Anggota Polres Sumba Timur Diperiksa Propam dan Masuk Patsus, Kasus Ternak Rambangaru Masih Didalami

oleh
Kapolres Sumba Timur AKBP I Kadek Hery Cahyadi (Foto: Waingapu.Com)

Waingapu.com – Kasus dugaan pencurian ternak di Desa Rambangaru, Kecamatan Haharu, Kabupaten Sumba Timur, tidak hanya berujung pada penetapan tersangka dari kalangan masyarakat. Seorang anggota Polres Sumba Timur berinisial PBU. kini juga menjalani proses hukum setelah dugaan keterkaitannya didalami penyidik.

Kasus tersebut terjadi pada Minggu (6/9/2026) dan langsung ditangani Satreskrim Polres Sumba Timur.
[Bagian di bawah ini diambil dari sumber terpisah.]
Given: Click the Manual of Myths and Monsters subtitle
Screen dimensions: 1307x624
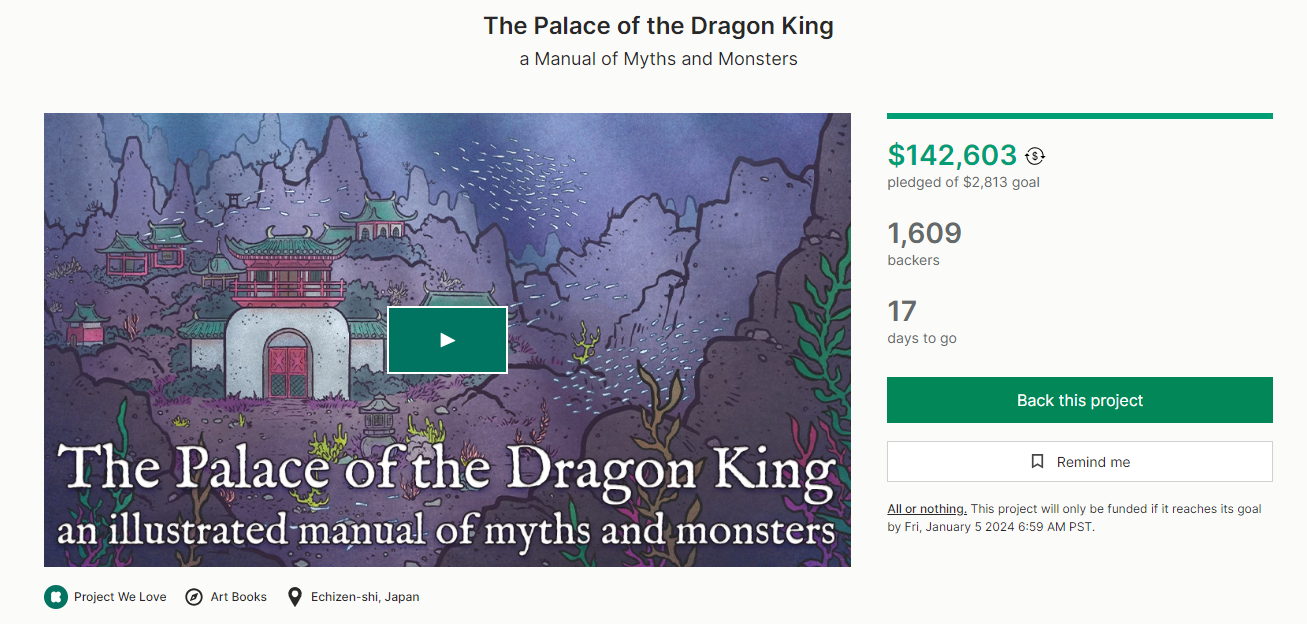Looking at the screenshot, I should point(658,59).
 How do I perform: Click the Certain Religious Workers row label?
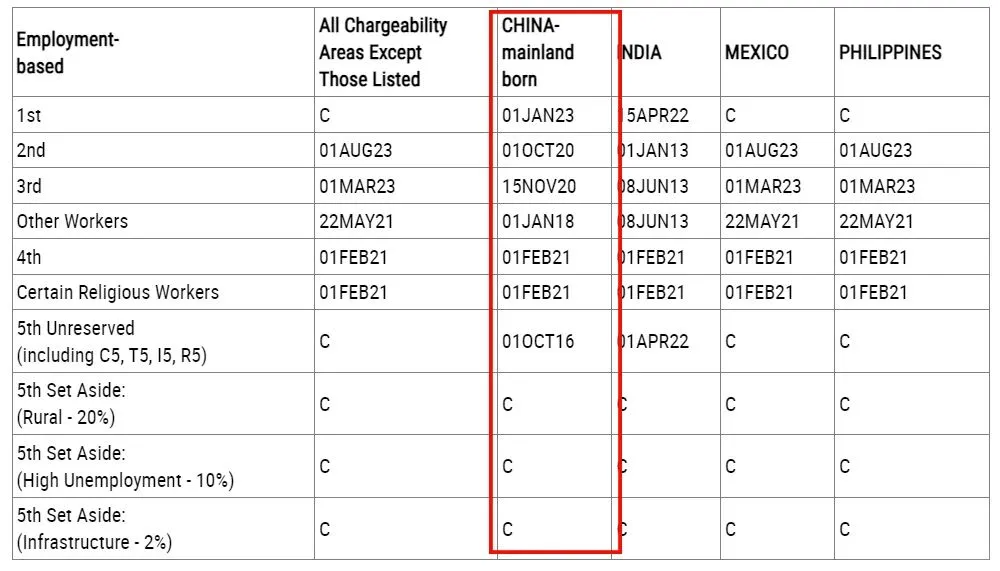click(x=118, y=292)
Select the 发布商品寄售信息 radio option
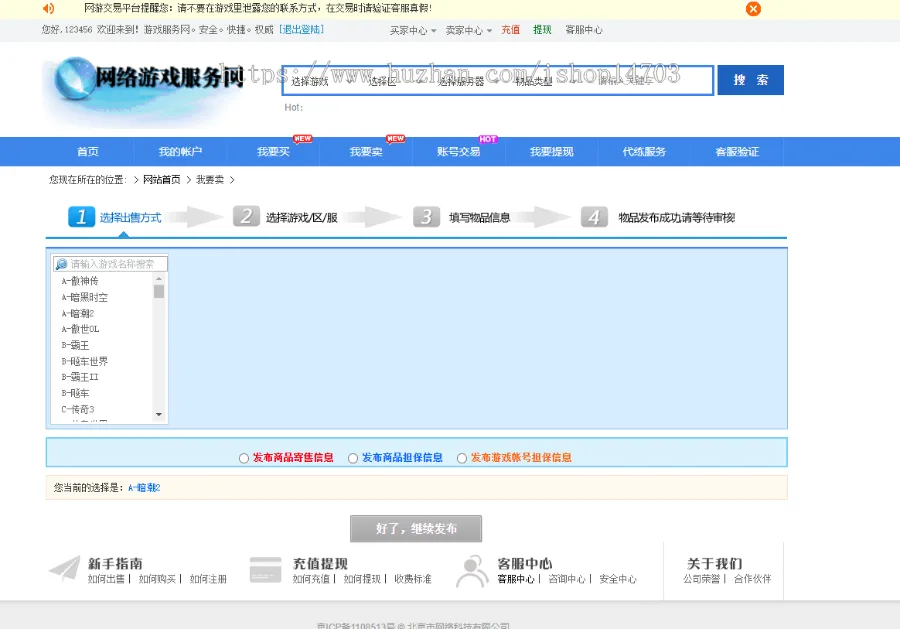This screenshot has height=629, width=900. 243,457
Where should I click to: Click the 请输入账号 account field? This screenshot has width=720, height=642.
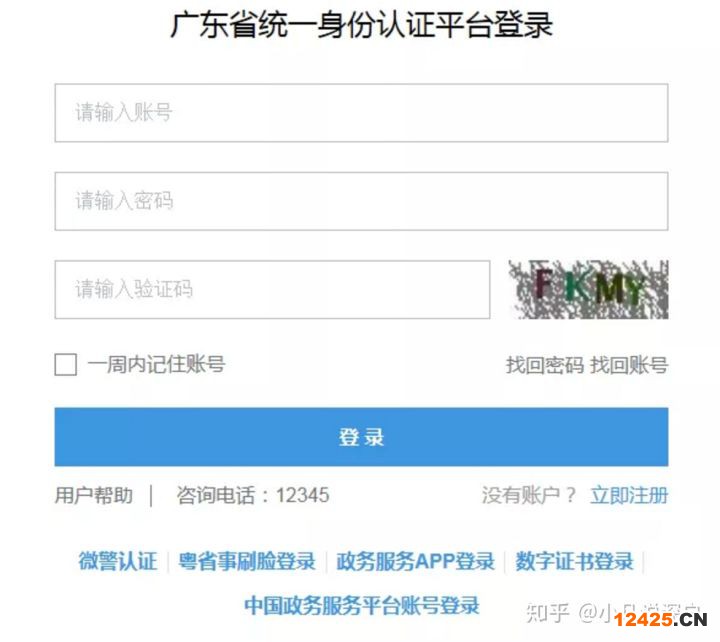click(x=361, y=113)
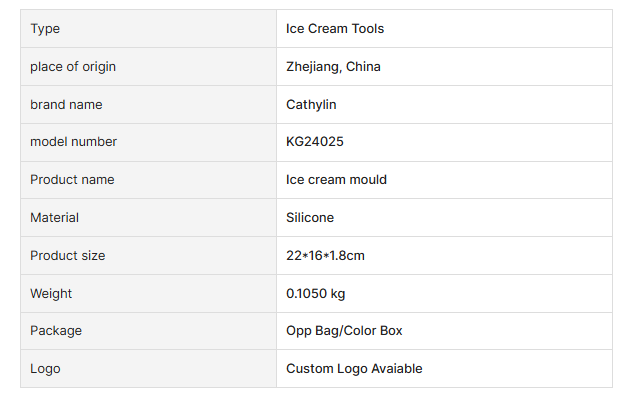Image resolution: width=634 pixels, height=404 pixels.
Task: Click the 'place of origin' label
Action: (73, 67)
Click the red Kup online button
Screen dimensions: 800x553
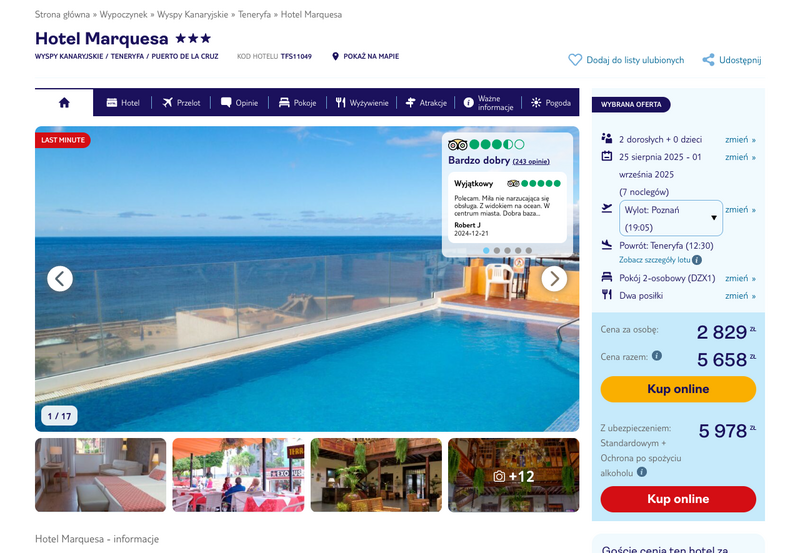(678, 499)
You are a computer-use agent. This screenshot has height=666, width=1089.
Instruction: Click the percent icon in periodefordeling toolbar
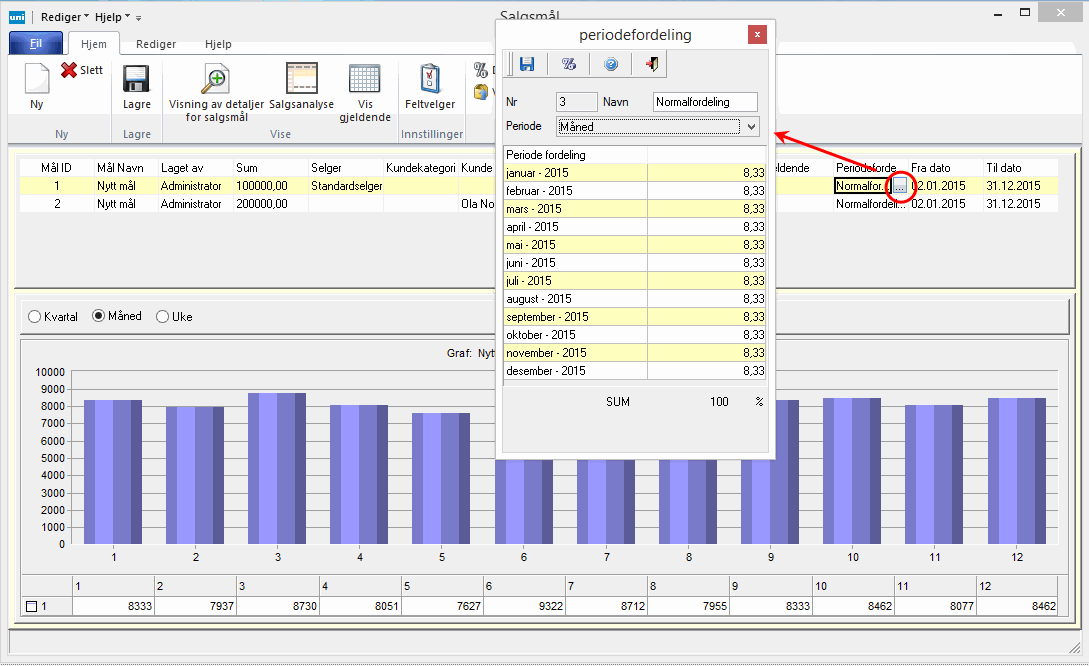pyautogui.click(x=568, y=64)
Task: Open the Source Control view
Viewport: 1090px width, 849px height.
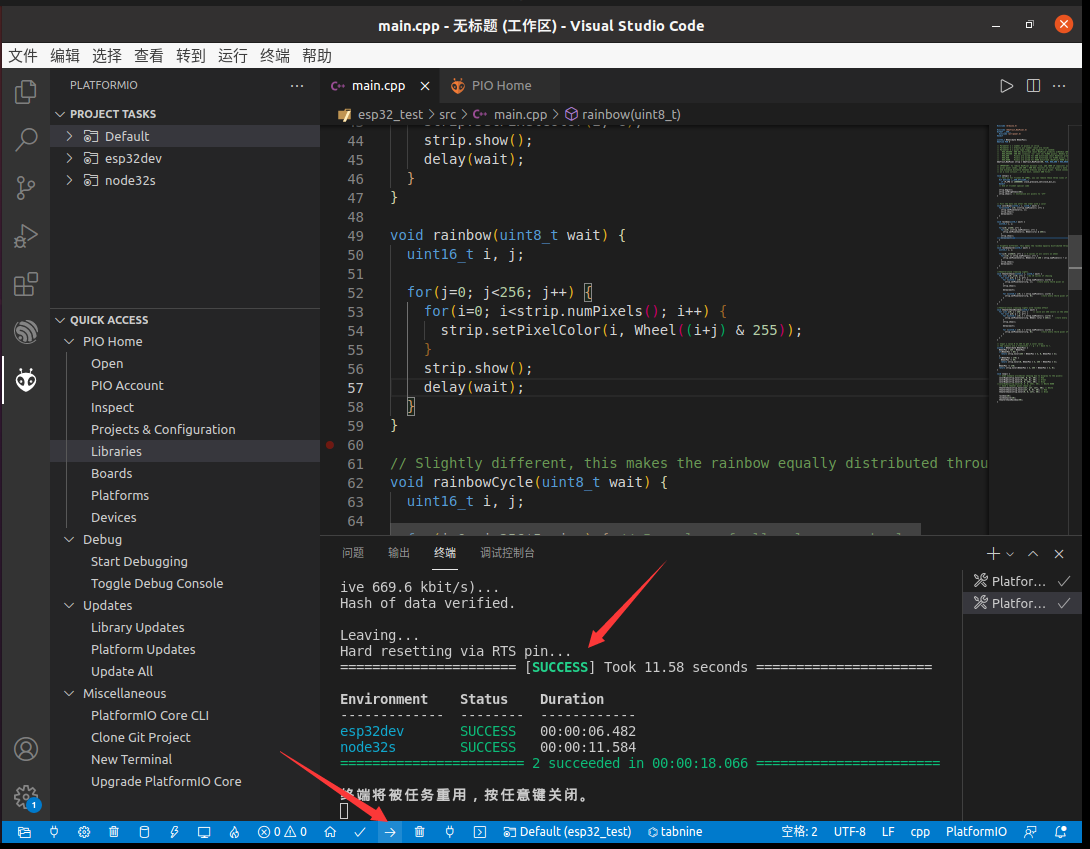Action: click(26, 188)
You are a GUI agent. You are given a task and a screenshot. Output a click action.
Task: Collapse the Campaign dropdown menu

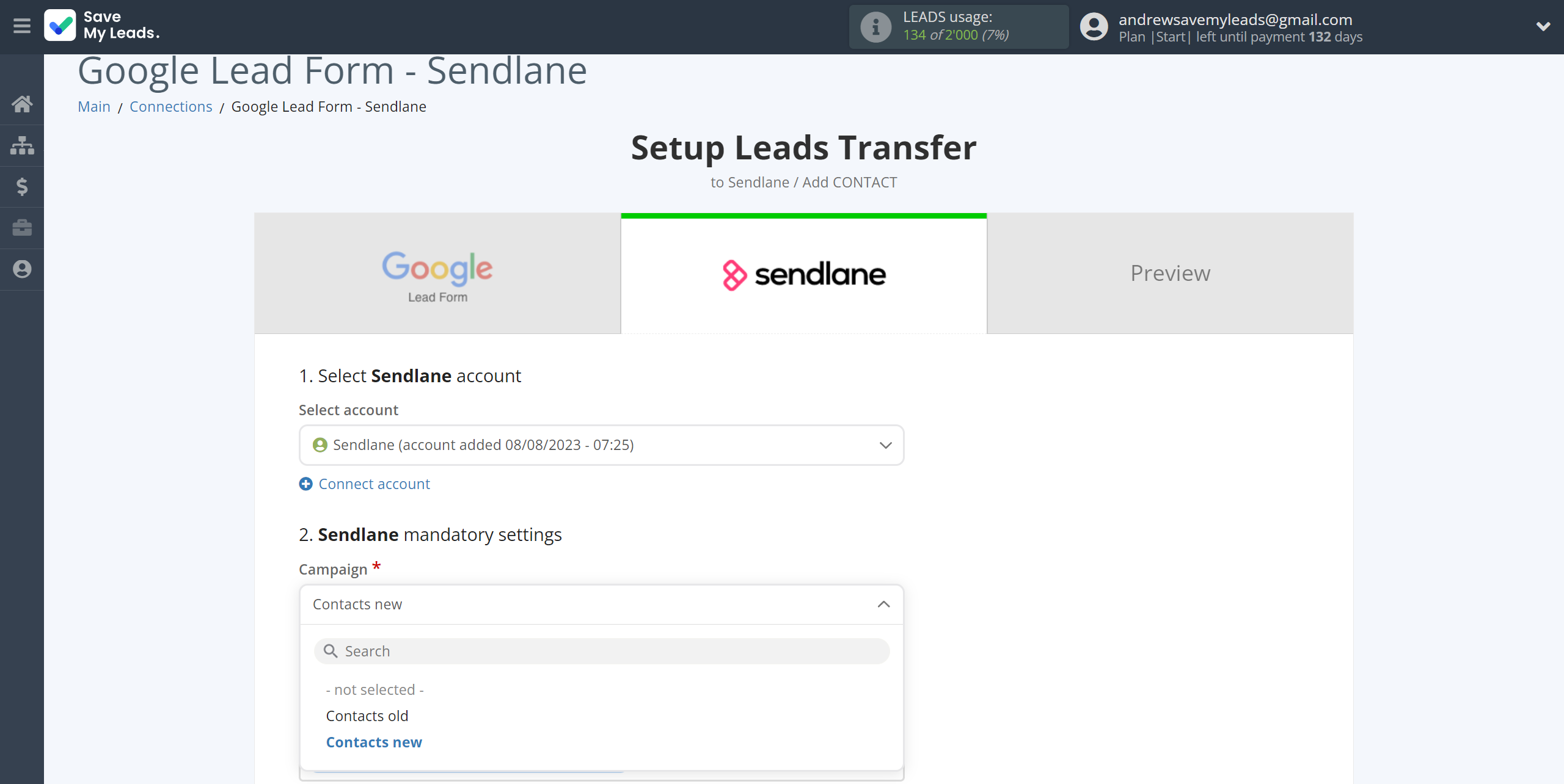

Penyidik melakukan serangkaian langkah penyelidikan dengan memeriksa korban, pemilik kendaraan roda empat serta saksi-saksi yang berada di lokasi.

Dari hasil penyelidikan dan gelar perkara, RNKM. ditetapkan sebagai tersangka dugaan pencurian ternak. Perkara terhadap R.N.K.M. telah ditingkatkan ke tahap penyidikan dengan sangkaan Pasal 477 ayat (1) huruf c KUHP.

RNKM. juga telah ditahan di Rumah Tahanan Negara Polres Sumba Timur. Penyidik masih melakukan pendalaman terhadap seluruh rangkaian kejadian untuk melengkapi alat bukti dalam perkara tersebut.

Pada saat yang sama, penyidik melakukan pendalaman terhadap dugaan keterlibatan PBU. Pendalaman dilakukan untuk memastikan rangkaian peristiwa serta dugaan peran anggota polisi tersebut berdasarkan fakta dan alat bukti yang ditemukan.

Perkembangan terhadap PBU. kemudian dipastikan melalui gelar perkara yang dilakukan pada Selasa (8/9/2026). Berdasarkan hasil gelar perkara, status perkara dinaikkan dari penyelidikan ke tahap penyidikan.

PBU. kini diproses dalam perkara dugaan tindak pidana penadahan sebagaimana Pasal 591 huruf a KUHP. Penyidik akan melakukan pemeriksaan dan pendalaman lebih lanjut untuk mengumpulkan serta melengkapi alat bukti.

Tidak hanya proses pidana, pemeriksaan internal terhadap PBU. juga berjalan melalui Seksi Propam Polres Sumba Timur. Pemeriksaan awal telah dilakukan terhadap yang bersangkutan.